A little about my own journey:
I was the product of a Protestant mother and a non-practicing Catholic father. My dad, having had a tumultuous relationship with his super-religious parents, condemned religion in its entirety at a fairly young age. My mother, having had a very different experience from my father, stood fast by her God-centered upbringing. Neither of my parents pushed any ideologies on my sibling and I, regarding any kind of higher power. They would encourage us to explore different religions and would take us to church sometimes so we could form our own opinions about God.
As a result, I ended up agnostic (I believe in a God, but don’t follow a particular tenet.) My sister, conversely, is a devout Christian.
More interestingly, my mother is a far-right conservative and my father is a registered Democrat. I’m a middle-of-the-road conservative and my sister is a socialist-democrat.
It’s a weird blend, admittedly.
What I appreciate about my upbringing is that my parents never forced political or religious agendas or ideologies on either of their children. We had a continual, open dialogue in our house that lent itself to exploring different thought processes and ways to look at the world. I never worried that questioning things would be met with scorn or frustration.
In other words, when my parents said, “if your friends were to jump off a bridge…”, they included themselves in that group.
Raising your children to think independently is a catch-22. As parents, we so badly want our kids to follow our lead; to arm them with knowledge and faith that have been such driving forces in our own lives. If you are of the belief that your faith in God-Almighty is conflated with your identity and moral code, it’s nearly impossible to teach your kids that morality and religion (or intelligence and political affiliation) are mutually exclusive.

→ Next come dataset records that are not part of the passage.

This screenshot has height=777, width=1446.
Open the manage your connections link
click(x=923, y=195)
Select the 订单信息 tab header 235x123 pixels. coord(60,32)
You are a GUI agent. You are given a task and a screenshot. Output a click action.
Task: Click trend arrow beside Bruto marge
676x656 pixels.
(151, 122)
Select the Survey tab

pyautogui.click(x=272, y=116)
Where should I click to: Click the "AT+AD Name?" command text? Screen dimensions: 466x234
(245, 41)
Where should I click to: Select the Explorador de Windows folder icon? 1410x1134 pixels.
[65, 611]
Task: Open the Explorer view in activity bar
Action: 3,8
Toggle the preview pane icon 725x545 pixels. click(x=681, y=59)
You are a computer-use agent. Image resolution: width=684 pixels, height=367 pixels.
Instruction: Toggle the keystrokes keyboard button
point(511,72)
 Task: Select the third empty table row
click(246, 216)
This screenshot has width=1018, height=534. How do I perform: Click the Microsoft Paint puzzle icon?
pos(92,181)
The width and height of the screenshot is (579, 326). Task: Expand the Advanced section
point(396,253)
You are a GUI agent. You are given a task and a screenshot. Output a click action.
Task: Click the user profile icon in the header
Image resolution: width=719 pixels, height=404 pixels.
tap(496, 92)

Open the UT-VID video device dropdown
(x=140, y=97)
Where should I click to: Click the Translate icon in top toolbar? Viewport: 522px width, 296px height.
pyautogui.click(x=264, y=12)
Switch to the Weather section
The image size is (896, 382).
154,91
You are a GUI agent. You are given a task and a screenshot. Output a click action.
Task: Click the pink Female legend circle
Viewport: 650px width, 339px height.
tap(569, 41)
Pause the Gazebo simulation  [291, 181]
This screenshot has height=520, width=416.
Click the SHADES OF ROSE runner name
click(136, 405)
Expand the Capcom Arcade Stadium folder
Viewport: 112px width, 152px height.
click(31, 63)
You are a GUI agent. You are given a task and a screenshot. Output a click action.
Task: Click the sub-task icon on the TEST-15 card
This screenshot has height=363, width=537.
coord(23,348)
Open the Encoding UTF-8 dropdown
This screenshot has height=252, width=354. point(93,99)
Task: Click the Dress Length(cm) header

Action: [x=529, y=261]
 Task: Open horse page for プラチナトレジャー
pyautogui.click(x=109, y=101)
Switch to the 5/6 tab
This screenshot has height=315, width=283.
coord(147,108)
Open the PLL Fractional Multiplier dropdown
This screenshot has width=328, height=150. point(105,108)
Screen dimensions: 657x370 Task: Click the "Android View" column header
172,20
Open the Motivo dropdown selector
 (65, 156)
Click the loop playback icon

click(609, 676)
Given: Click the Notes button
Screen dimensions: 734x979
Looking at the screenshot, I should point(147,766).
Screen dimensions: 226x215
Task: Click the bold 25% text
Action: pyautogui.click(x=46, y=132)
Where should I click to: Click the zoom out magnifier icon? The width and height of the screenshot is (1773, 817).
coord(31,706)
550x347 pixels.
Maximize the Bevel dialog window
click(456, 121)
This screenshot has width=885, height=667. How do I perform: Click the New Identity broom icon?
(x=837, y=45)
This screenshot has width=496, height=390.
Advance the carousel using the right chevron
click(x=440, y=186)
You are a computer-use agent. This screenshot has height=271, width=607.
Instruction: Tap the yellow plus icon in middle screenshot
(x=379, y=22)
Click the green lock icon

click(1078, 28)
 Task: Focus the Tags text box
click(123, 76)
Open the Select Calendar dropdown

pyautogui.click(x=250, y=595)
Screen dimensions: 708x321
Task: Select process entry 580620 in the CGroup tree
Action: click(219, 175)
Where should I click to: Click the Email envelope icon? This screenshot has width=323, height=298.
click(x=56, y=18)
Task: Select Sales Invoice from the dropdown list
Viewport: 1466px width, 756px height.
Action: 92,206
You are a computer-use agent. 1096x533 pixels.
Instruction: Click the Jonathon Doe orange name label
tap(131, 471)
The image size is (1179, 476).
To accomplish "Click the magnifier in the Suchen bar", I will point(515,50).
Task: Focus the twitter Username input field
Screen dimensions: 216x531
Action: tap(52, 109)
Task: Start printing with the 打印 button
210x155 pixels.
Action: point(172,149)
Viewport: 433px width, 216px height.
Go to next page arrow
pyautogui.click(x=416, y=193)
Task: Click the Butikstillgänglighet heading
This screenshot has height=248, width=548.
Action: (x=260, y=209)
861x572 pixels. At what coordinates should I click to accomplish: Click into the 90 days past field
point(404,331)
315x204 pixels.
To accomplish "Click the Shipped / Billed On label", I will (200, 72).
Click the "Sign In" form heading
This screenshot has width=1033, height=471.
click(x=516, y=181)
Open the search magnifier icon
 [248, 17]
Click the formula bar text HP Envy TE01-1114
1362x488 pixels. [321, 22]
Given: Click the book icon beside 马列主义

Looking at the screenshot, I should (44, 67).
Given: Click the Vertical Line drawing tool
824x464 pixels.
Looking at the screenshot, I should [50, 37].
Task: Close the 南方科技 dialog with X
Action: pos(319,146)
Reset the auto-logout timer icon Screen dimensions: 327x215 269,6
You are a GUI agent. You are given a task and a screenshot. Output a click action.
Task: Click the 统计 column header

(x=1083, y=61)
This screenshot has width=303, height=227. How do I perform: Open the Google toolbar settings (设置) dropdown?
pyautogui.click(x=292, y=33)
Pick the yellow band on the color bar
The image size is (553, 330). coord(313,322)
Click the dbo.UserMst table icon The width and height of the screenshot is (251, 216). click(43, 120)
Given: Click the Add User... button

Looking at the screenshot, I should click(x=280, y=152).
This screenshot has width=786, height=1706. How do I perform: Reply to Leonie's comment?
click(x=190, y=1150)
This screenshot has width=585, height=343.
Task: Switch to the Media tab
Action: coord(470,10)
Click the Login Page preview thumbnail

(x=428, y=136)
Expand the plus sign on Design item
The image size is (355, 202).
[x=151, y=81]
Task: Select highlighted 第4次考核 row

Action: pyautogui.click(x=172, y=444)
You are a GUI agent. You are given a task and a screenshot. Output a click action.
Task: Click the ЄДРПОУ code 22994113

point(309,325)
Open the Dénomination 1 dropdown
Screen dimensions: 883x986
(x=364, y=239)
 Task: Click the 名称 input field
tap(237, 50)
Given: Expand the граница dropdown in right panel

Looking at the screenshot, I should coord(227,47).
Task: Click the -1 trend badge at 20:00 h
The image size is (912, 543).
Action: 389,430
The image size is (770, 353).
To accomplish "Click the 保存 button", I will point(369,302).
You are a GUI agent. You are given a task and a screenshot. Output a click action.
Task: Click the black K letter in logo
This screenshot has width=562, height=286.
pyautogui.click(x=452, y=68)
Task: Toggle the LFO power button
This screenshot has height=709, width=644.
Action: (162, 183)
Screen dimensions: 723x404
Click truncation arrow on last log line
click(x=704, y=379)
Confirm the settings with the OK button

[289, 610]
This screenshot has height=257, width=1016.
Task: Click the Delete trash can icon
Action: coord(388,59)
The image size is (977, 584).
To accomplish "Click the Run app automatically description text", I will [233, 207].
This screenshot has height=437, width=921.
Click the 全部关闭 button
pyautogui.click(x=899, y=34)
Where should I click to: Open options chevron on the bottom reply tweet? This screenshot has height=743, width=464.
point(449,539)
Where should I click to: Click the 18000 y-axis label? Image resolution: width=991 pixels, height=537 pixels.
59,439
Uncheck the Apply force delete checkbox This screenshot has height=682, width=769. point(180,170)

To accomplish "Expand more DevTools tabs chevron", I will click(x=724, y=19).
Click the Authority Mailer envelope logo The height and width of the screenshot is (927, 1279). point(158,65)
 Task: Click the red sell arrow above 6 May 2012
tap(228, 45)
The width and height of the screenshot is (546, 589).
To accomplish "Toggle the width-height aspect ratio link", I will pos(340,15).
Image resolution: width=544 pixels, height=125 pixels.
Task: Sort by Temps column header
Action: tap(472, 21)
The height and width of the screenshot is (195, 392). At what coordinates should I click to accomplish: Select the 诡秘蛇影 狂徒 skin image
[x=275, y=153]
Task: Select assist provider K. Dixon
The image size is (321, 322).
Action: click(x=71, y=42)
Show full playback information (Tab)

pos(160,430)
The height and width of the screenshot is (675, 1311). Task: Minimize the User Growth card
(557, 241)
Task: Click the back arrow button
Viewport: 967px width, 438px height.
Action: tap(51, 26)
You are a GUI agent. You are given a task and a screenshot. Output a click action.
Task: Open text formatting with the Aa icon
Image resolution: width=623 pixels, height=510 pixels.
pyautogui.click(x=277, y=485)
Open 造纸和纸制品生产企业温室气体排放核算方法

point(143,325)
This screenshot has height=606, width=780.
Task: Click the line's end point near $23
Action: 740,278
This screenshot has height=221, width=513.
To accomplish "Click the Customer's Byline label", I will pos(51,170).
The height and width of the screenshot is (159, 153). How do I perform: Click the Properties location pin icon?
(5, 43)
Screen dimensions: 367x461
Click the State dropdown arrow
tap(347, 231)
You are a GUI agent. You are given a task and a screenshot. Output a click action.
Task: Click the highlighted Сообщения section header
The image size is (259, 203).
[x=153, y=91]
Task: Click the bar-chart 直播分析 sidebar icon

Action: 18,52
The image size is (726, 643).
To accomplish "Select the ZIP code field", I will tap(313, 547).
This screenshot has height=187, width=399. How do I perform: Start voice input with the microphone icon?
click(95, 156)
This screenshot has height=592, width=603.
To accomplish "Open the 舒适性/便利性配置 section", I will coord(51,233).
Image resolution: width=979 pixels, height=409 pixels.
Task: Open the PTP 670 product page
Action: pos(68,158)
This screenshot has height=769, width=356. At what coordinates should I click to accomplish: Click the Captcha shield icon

Teaching our children independence is one of the greatest dichotomies (and challenges) of being a parent. On the one hand, we want them to navigate their own lives in a way they deem “true” and “right.” On the other hand, we innately want them to be just like us because we feel we know what’s best.
It’s TOTALLY ok to guide your kids in matters of religion and politics. After all, they need direction and a foundation. But, on that same token, it’s just as crucial that we give them enough slack on the proverbial “leash of life” to let them come to conclusions on their own terms. I realize it’s a difficult undertaking that sometimes feels counterintuitive, but I think it’s crucial in childhood development.
I believe my faith in God is as solid as it is because I was given room to decide on my own terms what my relationship with Him was going to be. I believe my conservative affiliation is not the result of a parental unit hounding into me that “the other side is wrong and bad” – it was the natural manifestation of being educated and open-minded.
Being good, moral, faithful, and empathetic are not qualities that should or even CAN be hounded into us at impressionable ages. They should be the end result of a household that maintains an open and honest narrative; one that doesn’t judge or push or insist. This in turn, nurtures a faith in Christ that is significantly more powerful and meaningful and a political platform rooted in insight, not identity.